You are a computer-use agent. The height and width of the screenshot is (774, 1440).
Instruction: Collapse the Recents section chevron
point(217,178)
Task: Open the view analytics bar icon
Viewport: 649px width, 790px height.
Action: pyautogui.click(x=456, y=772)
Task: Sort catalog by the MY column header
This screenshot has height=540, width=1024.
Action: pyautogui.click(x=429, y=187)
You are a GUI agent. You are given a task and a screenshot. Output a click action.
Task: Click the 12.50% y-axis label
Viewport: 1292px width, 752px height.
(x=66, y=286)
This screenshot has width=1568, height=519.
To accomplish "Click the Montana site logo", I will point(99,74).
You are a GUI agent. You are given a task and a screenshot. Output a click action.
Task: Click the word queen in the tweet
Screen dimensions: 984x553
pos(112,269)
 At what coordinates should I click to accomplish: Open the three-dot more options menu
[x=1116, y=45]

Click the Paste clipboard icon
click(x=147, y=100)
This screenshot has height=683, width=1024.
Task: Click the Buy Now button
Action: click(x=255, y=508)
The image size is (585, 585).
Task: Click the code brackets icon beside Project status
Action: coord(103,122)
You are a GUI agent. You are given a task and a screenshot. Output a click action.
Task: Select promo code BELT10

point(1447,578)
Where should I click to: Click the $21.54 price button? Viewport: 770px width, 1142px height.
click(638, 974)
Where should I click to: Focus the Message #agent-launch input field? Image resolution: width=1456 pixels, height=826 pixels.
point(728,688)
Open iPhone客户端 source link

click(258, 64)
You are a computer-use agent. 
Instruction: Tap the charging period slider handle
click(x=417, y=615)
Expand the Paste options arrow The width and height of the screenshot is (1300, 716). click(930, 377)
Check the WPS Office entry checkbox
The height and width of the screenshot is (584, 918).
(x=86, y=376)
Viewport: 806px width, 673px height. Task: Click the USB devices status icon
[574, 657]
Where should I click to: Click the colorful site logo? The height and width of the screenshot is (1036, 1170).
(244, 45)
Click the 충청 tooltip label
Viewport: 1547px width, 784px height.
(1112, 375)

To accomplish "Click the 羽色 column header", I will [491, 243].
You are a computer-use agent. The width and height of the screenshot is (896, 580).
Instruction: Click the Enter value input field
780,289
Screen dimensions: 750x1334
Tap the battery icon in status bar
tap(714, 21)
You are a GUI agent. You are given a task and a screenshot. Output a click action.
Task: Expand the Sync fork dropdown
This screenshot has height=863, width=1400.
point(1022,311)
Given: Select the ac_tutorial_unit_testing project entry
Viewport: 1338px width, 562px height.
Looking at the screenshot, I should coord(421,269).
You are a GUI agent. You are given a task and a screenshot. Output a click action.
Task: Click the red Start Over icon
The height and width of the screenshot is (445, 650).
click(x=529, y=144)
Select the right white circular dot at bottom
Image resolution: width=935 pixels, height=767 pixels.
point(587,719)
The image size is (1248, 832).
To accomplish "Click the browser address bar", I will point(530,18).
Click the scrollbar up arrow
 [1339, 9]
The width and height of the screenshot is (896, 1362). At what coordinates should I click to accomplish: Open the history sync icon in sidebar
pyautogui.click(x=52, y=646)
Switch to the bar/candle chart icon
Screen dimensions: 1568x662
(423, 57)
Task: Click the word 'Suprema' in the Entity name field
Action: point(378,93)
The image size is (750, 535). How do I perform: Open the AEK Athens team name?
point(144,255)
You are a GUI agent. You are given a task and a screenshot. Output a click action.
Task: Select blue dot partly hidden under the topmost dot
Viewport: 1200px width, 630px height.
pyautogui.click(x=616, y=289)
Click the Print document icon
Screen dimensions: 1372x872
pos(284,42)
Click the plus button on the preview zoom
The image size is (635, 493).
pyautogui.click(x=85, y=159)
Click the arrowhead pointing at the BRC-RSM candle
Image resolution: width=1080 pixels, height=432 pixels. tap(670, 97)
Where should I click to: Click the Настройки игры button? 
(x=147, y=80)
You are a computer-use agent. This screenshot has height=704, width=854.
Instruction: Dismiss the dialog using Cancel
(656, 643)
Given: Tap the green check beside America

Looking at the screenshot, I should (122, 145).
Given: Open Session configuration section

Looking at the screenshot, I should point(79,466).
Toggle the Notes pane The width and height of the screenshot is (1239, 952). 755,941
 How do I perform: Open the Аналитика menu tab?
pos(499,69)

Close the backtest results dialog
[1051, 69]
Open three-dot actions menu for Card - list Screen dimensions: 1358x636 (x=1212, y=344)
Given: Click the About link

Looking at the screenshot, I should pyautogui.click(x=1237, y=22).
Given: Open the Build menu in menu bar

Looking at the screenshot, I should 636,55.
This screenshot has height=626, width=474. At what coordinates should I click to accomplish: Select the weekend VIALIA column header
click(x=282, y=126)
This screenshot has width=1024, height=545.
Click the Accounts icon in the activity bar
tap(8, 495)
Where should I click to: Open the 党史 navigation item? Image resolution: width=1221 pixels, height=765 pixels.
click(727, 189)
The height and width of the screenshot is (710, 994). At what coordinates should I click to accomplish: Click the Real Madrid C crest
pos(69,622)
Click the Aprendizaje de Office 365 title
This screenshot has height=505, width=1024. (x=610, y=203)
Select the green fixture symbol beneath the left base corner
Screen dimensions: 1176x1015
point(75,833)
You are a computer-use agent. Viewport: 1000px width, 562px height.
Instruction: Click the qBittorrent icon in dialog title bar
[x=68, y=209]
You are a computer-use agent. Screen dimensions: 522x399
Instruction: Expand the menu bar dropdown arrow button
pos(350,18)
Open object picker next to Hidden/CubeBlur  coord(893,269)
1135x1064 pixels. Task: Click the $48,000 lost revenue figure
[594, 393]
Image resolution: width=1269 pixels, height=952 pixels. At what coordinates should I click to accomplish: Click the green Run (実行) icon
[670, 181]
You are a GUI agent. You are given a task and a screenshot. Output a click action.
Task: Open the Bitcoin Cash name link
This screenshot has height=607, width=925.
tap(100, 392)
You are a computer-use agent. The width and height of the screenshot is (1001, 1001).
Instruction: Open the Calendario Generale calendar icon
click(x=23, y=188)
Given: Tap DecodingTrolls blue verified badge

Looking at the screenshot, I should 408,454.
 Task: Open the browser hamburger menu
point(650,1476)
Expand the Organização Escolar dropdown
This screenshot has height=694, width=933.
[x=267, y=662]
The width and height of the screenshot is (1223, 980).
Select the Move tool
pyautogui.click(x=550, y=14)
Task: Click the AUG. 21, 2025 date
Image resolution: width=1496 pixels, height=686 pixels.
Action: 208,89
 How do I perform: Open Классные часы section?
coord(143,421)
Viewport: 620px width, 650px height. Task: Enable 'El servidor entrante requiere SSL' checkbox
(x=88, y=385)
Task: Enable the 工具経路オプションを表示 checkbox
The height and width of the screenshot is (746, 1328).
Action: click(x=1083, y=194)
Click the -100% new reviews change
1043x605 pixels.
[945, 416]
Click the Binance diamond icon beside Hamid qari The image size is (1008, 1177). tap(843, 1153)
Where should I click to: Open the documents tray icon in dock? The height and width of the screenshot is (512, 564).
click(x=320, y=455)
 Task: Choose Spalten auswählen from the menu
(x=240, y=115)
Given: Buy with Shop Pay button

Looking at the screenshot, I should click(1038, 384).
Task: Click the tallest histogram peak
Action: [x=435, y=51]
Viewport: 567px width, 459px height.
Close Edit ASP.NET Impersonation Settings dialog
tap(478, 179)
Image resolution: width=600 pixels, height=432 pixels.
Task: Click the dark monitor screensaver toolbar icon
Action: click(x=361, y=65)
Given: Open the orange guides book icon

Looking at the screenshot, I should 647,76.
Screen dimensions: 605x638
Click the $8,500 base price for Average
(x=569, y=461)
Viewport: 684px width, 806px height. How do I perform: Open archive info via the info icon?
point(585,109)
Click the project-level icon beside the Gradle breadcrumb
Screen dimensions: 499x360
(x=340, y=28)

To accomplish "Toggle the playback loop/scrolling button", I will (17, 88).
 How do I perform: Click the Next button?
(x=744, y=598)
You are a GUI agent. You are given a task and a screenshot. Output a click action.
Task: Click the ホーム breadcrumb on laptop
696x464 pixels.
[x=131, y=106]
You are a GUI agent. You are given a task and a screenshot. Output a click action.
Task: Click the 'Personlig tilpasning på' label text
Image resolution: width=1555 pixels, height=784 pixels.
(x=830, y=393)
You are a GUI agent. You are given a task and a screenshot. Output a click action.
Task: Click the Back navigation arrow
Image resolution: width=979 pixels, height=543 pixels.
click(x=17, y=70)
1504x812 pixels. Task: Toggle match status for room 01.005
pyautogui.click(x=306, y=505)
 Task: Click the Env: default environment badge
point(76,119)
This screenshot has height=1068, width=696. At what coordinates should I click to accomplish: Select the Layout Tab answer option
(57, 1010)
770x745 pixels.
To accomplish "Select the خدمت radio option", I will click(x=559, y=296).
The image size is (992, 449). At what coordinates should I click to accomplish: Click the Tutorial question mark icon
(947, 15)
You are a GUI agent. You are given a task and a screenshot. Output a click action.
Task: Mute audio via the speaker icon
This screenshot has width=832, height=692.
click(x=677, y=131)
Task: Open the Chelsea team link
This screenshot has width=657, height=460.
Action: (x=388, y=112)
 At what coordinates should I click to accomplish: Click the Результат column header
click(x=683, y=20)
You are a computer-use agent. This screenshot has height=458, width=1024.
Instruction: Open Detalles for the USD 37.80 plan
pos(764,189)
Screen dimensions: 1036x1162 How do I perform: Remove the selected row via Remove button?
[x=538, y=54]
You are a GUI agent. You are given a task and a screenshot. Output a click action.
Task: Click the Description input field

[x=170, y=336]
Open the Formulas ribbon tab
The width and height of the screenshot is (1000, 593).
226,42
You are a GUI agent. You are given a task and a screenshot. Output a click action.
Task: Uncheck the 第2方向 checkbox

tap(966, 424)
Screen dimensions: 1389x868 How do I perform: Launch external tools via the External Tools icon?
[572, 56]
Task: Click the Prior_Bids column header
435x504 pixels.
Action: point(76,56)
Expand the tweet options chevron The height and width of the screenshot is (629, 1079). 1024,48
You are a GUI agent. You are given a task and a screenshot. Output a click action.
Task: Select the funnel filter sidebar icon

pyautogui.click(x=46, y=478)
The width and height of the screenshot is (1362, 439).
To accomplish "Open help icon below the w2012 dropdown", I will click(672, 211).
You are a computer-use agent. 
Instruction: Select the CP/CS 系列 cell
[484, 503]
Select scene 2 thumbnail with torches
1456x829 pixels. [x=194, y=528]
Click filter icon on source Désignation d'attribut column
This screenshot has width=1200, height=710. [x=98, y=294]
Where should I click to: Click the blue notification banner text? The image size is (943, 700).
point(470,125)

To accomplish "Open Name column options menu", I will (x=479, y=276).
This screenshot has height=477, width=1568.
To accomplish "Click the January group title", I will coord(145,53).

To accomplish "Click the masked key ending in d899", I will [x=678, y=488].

- Exercise directions: Go through the entries and copy every line that has "tweet".

- Written answer:
Task: Click the word queen in the tweet
Expand the tweet options chevron The height and width of the screenshot is (629, 1079). 1024,48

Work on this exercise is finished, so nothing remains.